Aim of the task:
Among the records that follow, how many lines contain the word "Magnetic"? Give the number and no other words.

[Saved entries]
--------------------

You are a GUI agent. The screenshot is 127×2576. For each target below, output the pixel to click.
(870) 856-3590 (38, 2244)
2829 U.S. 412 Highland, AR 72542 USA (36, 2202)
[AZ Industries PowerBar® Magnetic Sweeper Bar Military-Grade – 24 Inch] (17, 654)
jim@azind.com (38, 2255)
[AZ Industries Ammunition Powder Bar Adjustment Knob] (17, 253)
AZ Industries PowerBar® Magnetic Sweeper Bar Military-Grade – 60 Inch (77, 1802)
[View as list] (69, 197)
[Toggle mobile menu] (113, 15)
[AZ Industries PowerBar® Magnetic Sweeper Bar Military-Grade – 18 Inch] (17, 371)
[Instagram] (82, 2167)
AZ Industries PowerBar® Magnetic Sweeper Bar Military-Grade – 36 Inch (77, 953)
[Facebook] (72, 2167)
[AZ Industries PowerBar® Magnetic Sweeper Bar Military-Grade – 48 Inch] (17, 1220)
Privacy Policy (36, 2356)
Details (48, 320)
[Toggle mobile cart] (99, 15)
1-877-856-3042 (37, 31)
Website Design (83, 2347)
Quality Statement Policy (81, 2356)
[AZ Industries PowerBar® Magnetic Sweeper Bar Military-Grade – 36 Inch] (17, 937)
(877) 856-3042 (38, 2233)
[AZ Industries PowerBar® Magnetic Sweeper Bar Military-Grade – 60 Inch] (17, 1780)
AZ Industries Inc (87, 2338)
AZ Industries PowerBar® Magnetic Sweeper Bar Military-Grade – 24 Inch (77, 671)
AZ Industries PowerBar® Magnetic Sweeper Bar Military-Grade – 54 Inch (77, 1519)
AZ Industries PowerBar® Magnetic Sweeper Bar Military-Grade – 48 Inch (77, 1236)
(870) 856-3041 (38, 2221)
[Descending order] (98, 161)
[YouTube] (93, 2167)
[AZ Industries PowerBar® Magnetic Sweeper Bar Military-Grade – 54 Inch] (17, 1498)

--------------------

Written solution:
11